◆ ASSIGNMENT ◆
Say how many lines in the following entries include "checkmark", and add nothing else.

- - - -

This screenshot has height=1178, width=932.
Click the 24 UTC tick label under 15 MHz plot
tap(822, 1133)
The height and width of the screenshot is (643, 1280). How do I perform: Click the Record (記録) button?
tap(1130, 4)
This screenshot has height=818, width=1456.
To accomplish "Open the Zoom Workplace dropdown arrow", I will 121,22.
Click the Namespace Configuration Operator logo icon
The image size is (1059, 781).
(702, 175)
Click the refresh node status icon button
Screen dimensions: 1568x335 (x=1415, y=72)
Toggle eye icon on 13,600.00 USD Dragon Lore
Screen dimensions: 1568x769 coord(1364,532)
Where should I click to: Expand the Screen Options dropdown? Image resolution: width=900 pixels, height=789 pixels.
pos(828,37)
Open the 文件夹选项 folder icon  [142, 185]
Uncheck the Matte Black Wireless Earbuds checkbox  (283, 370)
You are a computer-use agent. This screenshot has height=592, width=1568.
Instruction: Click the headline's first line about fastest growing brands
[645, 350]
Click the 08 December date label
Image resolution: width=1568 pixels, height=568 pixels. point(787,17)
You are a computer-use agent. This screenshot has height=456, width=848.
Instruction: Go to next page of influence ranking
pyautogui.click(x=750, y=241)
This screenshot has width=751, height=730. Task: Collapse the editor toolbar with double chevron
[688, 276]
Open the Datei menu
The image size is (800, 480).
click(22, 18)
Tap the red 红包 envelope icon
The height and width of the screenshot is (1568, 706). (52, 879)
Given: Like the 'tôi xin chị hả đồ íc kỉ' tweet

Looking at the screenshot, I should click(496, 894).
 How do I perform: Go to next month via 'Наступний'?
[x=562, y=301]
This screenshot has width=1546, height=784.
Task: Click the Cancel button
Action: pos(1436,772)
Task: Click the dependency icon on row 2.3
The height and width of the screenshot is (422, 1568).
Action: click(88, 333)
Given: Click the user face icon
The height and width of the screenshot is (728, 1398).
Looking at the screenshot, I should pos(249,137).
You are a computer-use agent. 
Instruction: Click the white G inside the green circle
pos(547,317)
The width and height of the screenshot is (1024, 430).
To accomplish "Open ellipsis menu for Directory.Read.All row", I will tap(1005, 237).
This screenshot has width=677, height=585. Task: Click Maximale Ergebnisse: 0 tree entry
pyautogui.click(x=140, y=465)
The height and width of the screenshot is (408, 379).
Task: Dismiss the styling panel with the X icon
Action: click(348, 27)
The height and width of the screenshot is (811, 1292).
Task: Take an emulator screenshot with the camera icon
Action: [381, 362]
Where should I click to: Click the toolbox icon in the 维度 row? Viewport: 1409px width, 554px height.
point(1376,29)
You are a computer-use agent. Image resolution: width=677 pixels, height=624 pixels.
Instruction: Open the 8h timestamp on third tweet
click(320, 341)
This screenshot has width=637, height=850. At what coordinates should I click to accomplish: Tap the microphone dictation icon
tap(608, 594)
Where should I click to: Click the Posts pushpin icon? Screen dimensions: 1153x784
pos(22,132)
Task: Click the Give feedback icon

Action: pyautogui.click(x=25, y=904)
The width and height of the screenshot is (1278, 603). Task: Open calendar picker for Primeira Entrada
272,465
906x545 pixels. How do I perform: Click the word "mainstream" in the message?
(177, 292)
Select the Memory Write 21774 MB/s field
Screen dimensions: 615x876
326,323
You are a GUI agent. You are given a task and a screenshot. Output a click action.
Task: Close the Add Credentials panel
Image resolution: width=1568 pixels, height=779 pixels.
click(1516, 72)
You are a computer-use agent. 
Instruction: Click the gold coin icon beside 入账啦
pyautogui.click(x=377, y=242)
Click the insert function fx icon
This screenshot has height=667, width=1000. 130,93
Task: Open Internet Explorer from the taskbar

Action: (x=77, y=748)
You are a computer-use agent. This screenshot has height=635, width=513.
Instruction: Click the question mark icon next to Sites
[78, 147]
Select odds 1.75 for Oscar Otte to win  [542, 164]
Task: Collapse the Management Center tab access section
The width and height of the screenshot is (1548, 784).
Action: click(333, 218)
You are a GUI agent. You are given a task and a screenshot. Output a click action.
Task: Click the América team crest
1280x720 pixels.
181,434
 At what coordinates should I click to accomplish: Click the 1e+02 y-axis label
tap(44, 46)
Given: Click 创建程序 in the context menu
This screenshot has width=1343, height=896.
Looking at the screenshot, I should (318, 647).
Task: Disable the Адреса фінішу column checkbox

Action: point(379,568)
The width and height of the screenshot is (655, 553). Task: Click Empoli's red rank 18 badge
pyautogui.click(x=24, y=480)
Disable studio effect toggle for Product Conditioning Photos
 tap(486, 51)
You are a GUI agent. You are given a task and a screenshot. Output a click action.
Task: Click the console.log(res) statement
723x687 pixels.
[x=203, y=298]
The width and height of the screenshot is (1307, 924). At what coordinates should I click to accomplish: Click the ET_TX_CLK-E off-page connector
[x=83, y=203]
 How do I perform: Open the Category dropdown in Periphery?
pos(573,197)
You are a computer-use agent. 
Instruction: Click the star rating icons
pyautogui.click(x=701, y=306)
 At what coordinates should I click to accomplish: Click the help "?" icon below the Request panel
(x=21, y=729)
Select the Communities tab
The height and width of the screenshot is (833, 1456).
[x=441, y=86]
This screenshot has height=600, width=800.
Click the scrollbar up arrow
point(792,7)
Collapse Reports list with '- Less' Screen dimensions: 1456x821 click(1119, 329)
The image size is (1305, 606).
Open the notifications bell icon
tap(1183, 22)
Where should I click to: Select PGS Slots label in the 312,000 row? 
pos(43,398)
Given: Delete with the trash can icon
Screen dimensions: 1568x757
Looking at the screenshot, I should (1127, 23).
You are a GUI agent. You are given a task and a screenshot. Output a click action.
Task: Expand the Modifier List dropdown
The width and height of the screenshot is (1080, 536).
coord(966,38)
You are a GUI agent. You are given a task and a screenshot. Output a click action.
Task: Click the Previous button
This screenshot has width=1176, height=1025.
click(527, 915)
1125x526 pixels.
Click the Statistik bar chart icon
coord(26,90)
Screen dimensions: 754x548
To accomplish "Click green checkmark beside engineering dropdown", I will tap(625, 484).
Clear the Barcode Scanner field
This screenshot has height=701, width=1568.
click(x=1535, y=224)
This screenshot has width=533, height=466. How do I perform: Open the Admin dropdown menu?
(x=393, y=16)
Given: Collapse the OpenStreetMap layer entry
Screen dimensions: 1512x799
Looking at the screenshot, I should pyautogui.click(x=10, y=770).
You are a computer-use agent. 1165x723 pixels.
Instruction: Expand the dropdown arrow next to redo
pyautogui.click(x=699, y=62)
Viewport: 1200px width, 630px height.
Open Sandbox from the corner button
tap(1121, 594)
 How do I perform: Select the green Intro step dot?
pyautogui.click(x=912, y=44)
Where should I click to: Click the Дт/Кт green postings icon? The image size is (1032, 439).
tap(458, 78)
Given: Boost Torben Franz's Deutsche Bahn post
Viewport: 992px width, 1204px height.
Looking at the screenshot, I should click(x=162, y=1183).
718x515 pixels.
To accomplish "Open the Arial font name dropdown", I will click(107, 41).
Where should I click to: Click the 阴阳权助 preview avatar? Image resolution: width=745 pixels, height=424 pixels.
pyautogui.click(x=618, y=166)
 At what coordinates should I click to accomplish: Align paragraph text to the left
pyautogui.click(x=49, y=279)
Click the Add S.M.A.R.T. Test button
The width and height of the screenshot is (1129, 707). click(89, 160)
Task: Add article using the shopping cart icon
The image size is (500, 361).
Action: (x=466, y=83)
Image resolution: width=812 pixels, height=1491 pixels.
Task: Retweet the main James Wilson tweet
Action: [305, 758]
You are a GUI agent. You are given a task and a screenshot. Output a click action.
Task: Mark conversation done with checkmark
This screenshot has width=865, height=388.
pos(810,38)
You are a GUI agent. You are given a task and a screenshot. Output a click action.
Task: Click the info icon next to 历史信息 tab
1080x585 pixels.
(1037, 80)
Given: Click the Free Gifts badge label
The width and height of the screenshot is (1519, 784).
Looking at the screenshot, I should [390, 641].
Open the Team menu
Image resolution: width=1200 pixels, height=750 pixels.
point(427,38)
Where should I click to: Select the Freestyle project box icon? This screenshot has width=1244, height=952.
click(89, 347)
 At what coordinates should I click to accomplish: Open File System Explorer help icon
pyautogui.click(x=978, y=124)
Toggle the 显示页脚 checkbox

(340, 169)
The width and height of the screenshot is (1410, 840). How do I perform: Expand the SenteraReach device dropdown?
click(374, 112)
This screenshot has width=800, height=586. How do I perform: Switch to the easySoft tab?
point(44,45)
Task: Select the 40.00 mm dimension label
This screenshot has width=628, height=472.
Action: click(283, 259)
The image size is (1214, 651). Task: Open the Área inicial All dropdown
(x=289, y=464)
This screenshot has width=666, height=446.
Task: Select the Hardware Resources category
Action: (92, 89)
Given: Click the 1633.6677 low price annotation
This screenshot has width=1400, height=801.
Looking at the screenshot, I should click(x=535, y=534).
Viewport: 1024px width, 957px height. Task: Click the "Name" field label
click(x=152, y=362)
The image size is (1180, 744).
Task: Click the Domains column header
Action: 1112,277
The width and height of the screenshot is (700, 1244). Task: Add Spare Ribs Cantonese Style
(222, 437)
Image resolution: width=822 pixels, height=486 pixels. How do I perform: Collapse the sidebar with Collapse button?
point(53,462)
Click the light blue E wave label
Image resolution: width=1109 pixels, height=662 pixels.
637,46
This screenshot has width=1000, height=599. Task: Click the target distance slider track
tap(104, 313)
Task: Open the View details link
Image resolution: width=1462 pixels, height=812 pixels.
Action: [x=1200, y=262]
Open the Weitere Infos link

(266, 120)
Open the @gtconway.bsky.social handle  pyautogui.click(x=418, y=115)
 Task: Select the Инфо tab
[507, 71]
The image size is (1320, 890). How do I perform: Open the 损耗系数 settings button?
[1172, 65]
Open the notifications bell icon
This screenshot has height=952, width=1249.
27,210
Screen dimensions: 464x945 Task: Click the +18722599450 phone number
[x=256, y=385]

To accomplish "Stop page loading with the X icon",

- - - -

◆ EXERCISE RESULT ◆
2